2 October 2018 – Yesterday, the Bahrain National Institution for Human Rights (NIHR) issued a statement denying the allegations of mistreatment reported by three women in Bahrain’s Isa Town Women’s Prison. Americans for Democracy & Human Rights in Bahrain (ADHRB), the Bahrain Institute for Rights and Democracy (BIRD), and the European Centre for Democracy and Human Rights (ECDHR) condemn the NIHR’s whitewashing of human rights abuses in the kingdom and call attention to the NIHR’s lack of independence and ability to fulfil its mandate.

One of the imprisoned women, Hajer Mansoor, is being targeted for reprisals against her son-in-law Sayed Ahmed AlWadaei, a prominent Bahraini human rights defender and the Director of Advocacy for BIRD. This targeting has recently been acknowledged by the UN-Secretary General. In prison, Hajer has reported harassment including the denial of family visits, prevention from receiving phone calls, and lack of hygiene products. Other detainees at Isa Town Women’s Prison, including Najah Ahmed Habib Yusuf and Medina Ali Ahmed Husain AbdulMohsen, have also reported acts of reprisal. All three women expressed being prevented from participating in religious rites to commemorate Ashura. Additionally, it was reported that authorities, including the head of the prison, harshly beat Hajer, Najah, and Medina and prevented them from making regular phone calls afterwards. Hajer required hospitalization from the assault.

Since the assault, the prison has further restricted rights to family visits and phone calls. Following the assault, all inmates have been locked in their cells for 24 hours and subsequently for 23 hours. Furthermore, family visits must now be conducted behind a barrier, and Hajer, Najah, and Medina are refusing to meet with their family for fear of causing distress to their children and elderly family members. Phone calls have also been limited to only two times a week as opposed to three.  Although the total duration of all phone calls remains the same, the reduction in frequency limits the ability of families to hear of the inmates’ condition and treatment with as much regularity.

The NIHR has claimed to have investigated these allegations in their statement released today. Despite reports from the women clearly detailing mistreatment, the NIHR has stated the women were “able to practice their faith and worship without undue restriction” and they found “no case of intentional denial” of visitation or telephone privileges. Even more appalling, the NIHR viewed recordings of the beatings of Hajer, Najah, and Medina and called the abuse “within reasonable use of force” and “to guarantee the safety of the inmate and others.”

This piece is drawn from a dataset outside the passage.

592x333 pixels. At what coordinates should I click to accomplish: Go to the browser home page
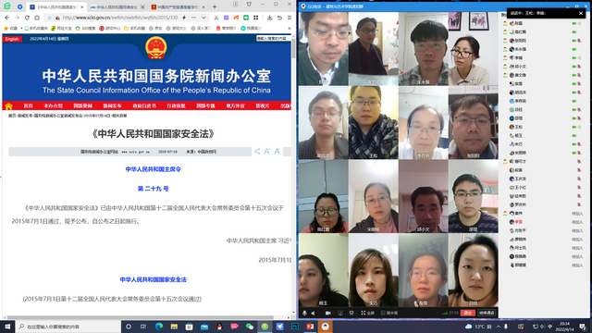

“My mother-in-law is facing reprisals and mistreatment because of my human rights work,” says Director of Advocacy for BIRD Sayed Ahmed. “Hajer ended up in the hospital because of the abuse she endured at the hands of Bahraini authorities in prison, yet the NIHR claims to have looked into this and did not find the prison authorities at fault. It goes to show the lack of credibility and independence Bahrain’s whitewashing human rights institution has if it declares beatings leading to hospitalization as ‘reasonable force.’”

The NIHR systematically covers up abuses in Bahrain. The institution does not independently or credibly uphold its mandates and fails to address repeated requests for assistance. Other groups have echoed these concerns, including the United Nations Human Rights Committee which found that Bahrain is failing to meet its treaty obligations under the International Covenant on Civil and Political Rights, specifically noting that the NIHR “lacks sufficient independence to perform its functions” and voicing concerns about “the lack of information on complaints received and investigations carried out in response to these complaints.” Additionally, the UN Committee against Torture, and the European Parliament expressed alarm over the NIHR’s partiality and inefficacy.

“The NIHR’s investigation into the treatment of these women in Bahrain’s Isa Town Women’s Prison is absolutely egregious,” says ADHRB Executive Director Husain Abdulla. “The NIHR is heavily influenced by the Bahraini government and is used as a tool to belittle human rights violations. The claims following their supposed investigation must not be taken seriously and further investigation needs to be done by an independent and credible organization to address the reports of mistreatment by Hajer, Najah, and Medina.”

ADHRB, BIRD, and ECDHR are deeply troubled by the NIHR’s statement denying the abuses faced by Hajer, Najah, and Medina in Isa Town Women’s Prison. The statement released following their investigation further demonstrates the NIHR’s pattern of obfuscating serious human rights violations and cements the lack of ability for the institution to adequately uphold its mandate.